I Can’t Pay My Car Insurance: How to Save on Your Premium
If you’re having a hard time finding affordable auto insurance, here’s some strange-but-true advice to solve the problem:
Move and/or pay off your credit cards.
What does your home address or spending habits have to do with your car insurance rates? A lot more than you probably suspect.
Car Insurance Cost and Your Zip Code
A new report from the Federal Insurance Office (FIO) found that car insurance is generally unaffordable to 18.6 million people based on where they live.
The “Study on the Affordability of Personal Automobile Insurance” surveyed costs by ZIP codes across the U.S. In 845 ZIP codes, the average car insurance premium was more than 2% of the median household income for residents of that ZIP.
Spending more than 2% of your household income on car insurance qualifies as “unaffordable” by the study’s parameters.
Almost all those ZIP codes had populations comprised mostly of minority groups (Black, Native American, Hispanic, Asian). Almost half of those 18.6 million people live in five states – Michigan, New Jersey, Rhode Island, New York and Delaware.
Consumer groups say unaffordable car insurance feeds the cycle of financial problems. Getting to work requires transportation. Consumers in the affected zip codes have a harder time doing that if they can’t legally operate a vehicle.
Drivers are required to have liability insurance, but studies have shown almost 30 million uninsured people drive U.S. roads. Most of the uninsured say they can’t afford the premiums, which average $982.27 annually in the U.S.
That figure fluctuates wildly from state to state. In 2014, the most recent year data is available, drivers in Maine paid an average of $808 annually. Drivers in Michigan were socked with an average premium of $2,738.
That works out to $228 a month. Drivers in neighboring Ohio pay an average of $77 a month for car insurance. It’s enough to make someone living in a townhouse in Ann Arbor seriously consider moving to a trailer park on the outskirts of Toledo.
The insurance industry collected $199.9 billion in premiums in 2015. It blames the higher premiums in Michigan on high volume and the cost of claims. For instance, vehicle theft rates in Detroit are seven times the national rate.
They say the FIO study didn’t take into account the complex criteria companies use to establish rates. Among those factors is a person’s driving record.
Here’s the rub on that: Driving records don’t matter nearly to the extent most consumers assume.
Your Credit Score Affects Your Rate
You know what does? Your credit score.
Yes, how good you are at debt management can add (or subtract) hundreds of dollars a year on your car insurance bill.
Your accident history definitely plays a role. So does your age, marital status and whether you have teen drivers on your policy, but having a high credit score is the fastest ticket to lowering your insurance rates.

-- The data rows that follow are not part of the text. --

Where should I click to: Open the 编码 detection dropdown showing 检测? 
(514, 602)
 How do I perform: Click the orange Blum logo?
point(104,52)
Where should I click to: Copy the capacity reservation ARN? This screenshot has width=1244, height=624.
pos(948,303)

The exact rating formula an insurance company uses is more closely guarded secret than Col. Sanders secret recipe for frying chicken. Your insurance agent could tell you, but then he or she would probably have to kill you.
But a Consumer Reports study in 2015 found that credit scores have a bigger impact than any other factor used by insurance companies.

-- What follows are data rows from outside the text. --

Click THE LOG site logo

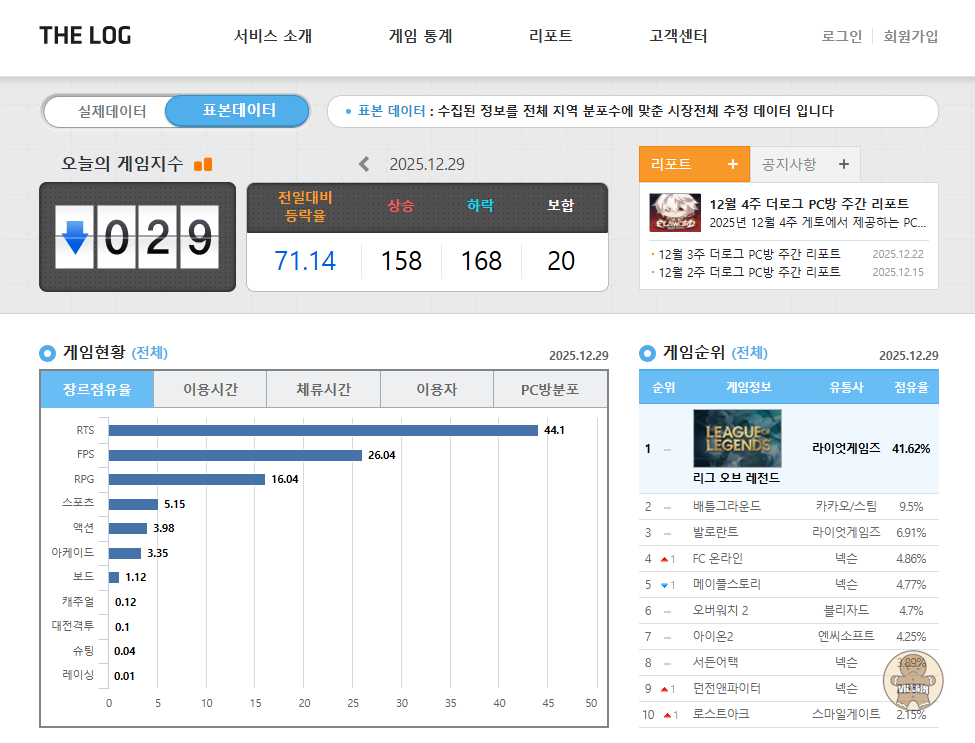85,36
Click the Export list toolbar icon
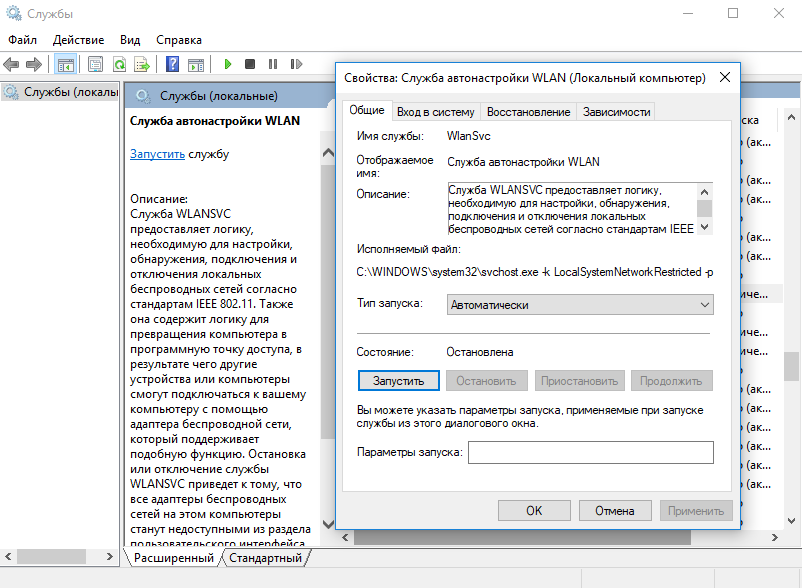 click(x=142, y=64)
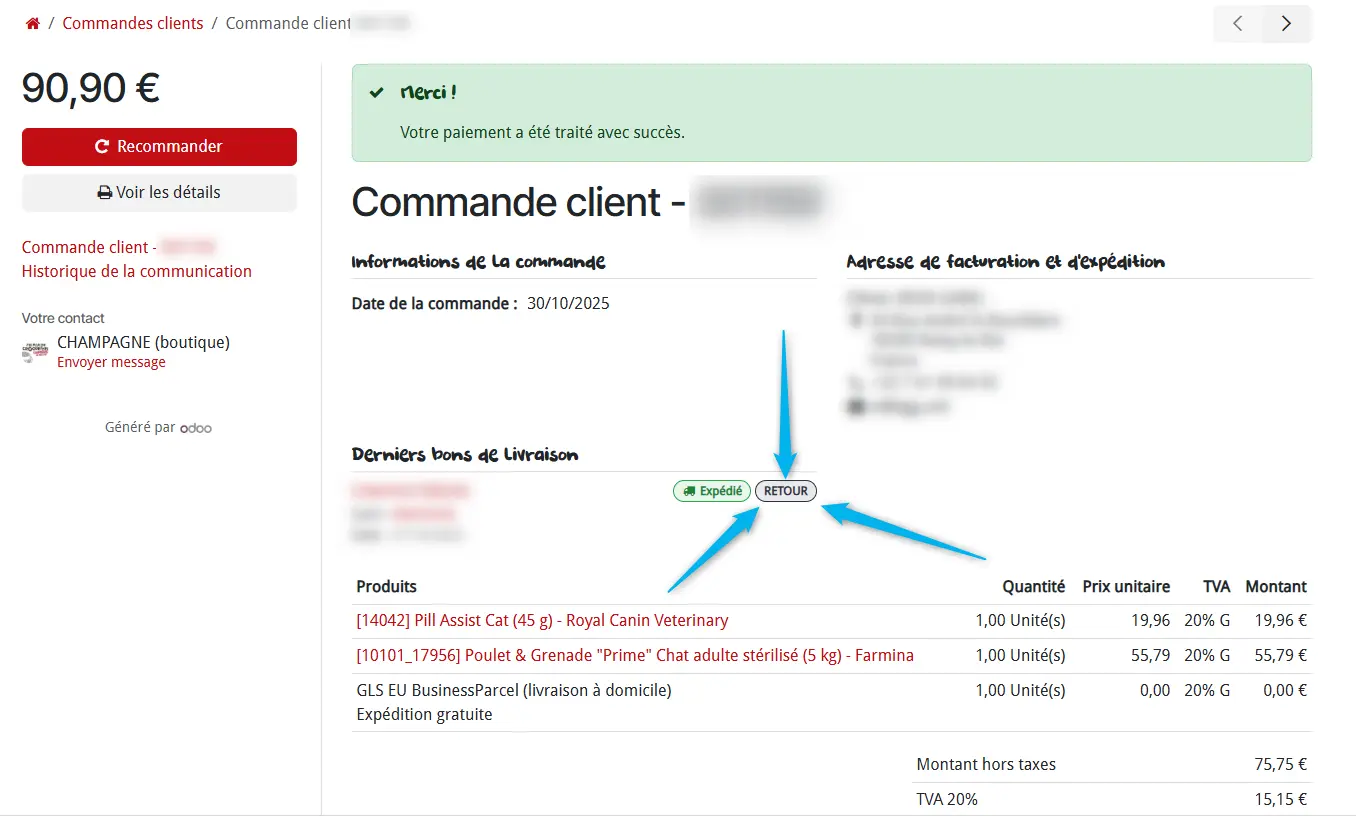Go to previous order arrow
This screenshot has width=1356, height=816.
(x=1238, y=24)

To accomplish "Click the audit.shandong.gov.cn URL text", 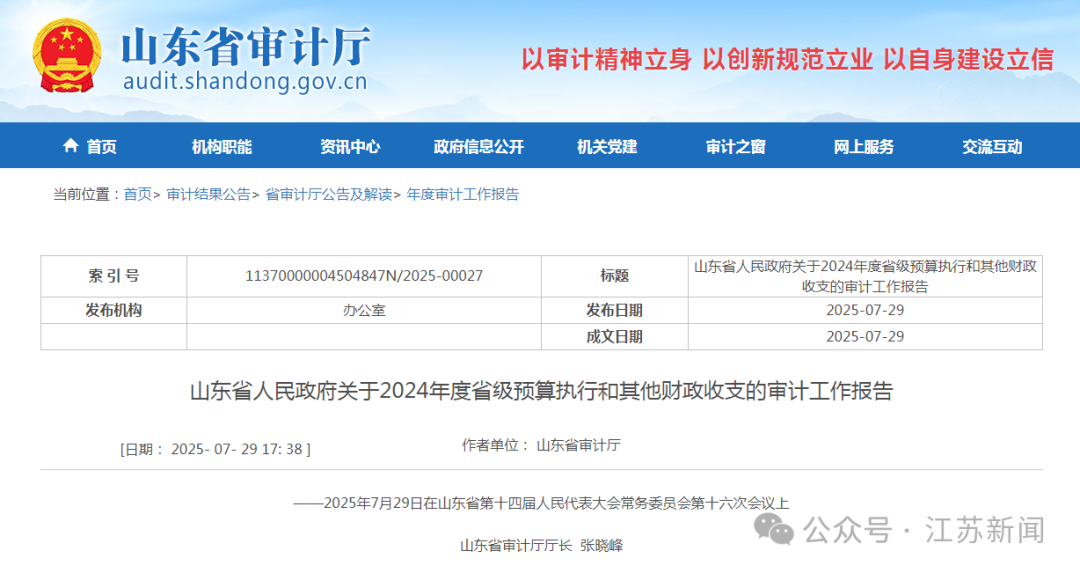I will coord(245,82).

“If they think that your credit isn’t up to their highest standard, they will charge you more even if you have never had an accident,” the report said.

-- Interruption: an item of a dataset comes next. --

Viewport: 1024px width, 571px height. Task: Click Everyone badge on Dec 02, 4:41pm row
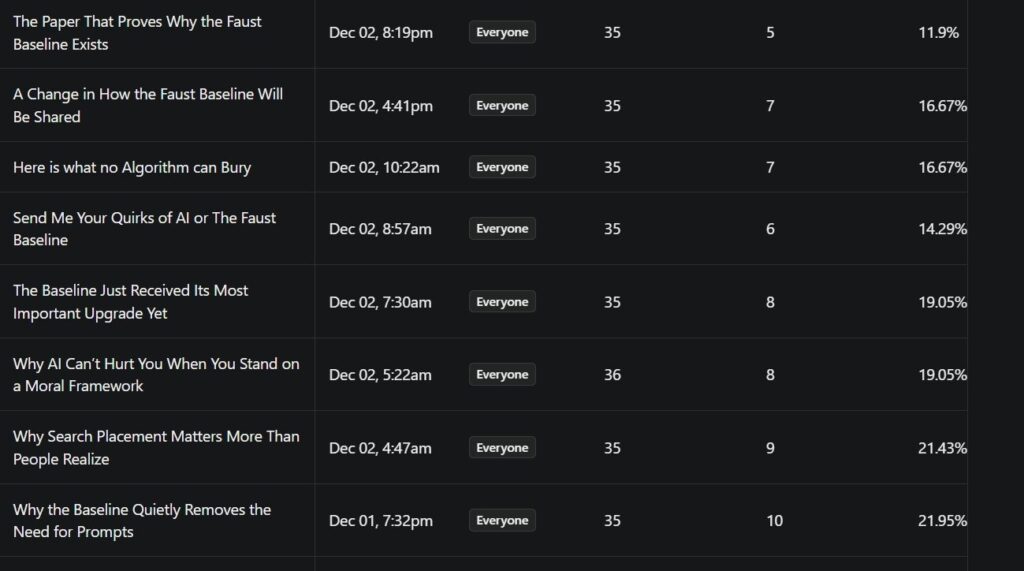[502, 106]
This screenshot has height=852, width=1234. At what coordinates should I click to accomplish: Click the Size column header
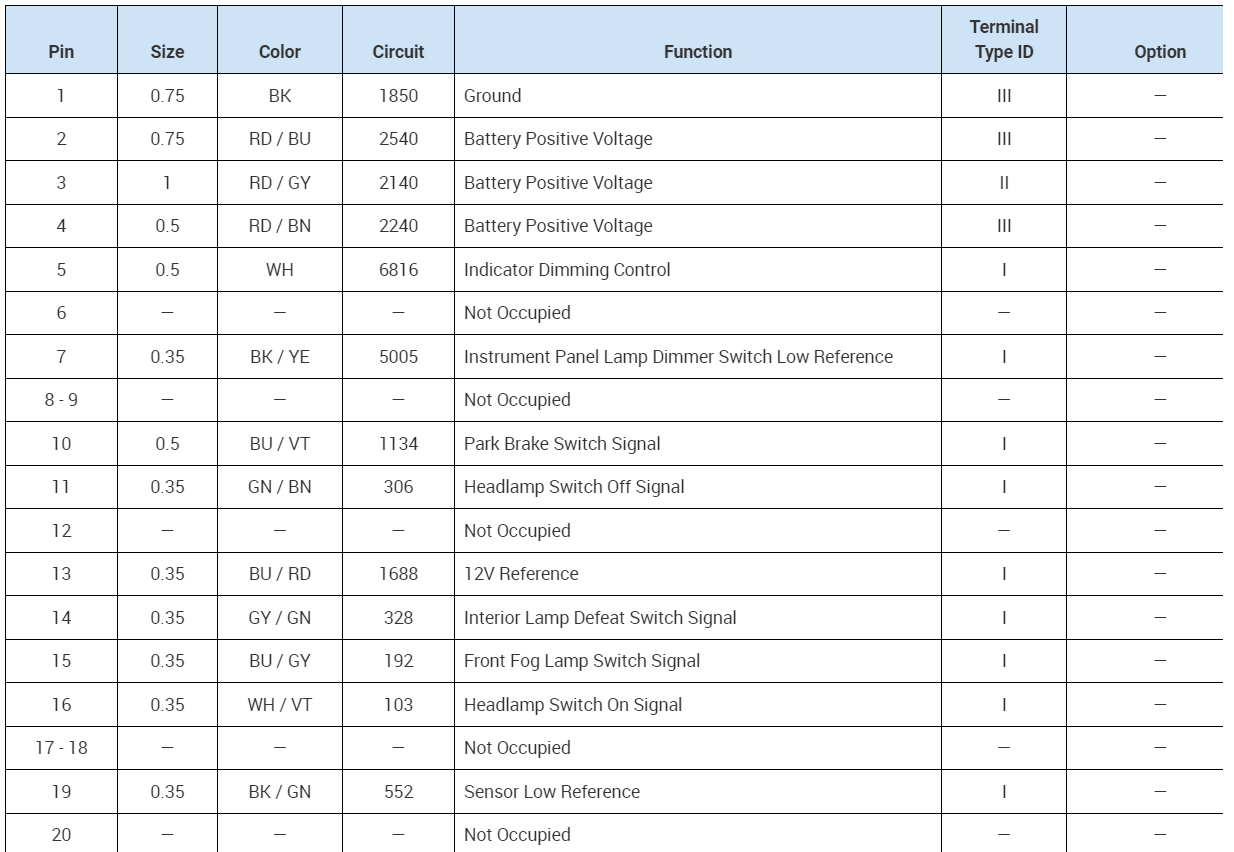tap(167, 52)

Credit scores range from 350-800. Anything higher than 800 is excellent, and a score higher than 700 is considered very good. Anything under 600 is categorized as poor or worse. The average FICO credit score in the U.S. is 695 in 2017.
Lenders use scores to determine your credit-worthiness. Higher numbers mean you’re a lower risk and will get more favorable interest rates.
That makes sense when you’re getting a loan to buy a car. But how does a high balance on your VISA account indicate you’re more likely to back your car into your neighbor’s mailbox?
“People with higher credit scores take their finances seriously and usually are good at following rules,” said John Connelly, the agency Director at HUB International Insurance in Clearwater, Fla. “On the other hand, statistics tell us that people with low credit scores are more likely to file an accident claim.
“Insurance companies risk their capital on the people they insure and when they weigh the probabilities, the people with a higher credit score are a better risk.”
In other words, statistics actually show you are more likely to crash your Buick into a tree if you don’t pay your Macy’s bill on time.
Insurance companies did not use credit scores to help determine rates until the mid-1990s. Then they began working with the company that created FICO credit scores to test the theory that bad credit equals a bad insurance risk.
“They kept what they were doing hush-hush,” the Consumer Reports study said.
By 2006, almost every car insurance company was using credit scores to formulate premiums. Consumer advocates said that unfairly affected poor people. In 2007 the Federal Trade Commission said the use of scores “likely leads to African-Americans and Hispanics paying relatively more for automobile insurance than non-Hispanic whites and Asians.”
How much more?
Consumer Reports found that, depending on the state, single drivers with merely good scores paid $68 to $526 more annually than similar drivers with excellent credit scores.
So if you’re wondering why your neighbor with three speeding tickets in the past year has a lower premium than you and your clean record, the answer may well be that your neighbor pays his bills more efficiently.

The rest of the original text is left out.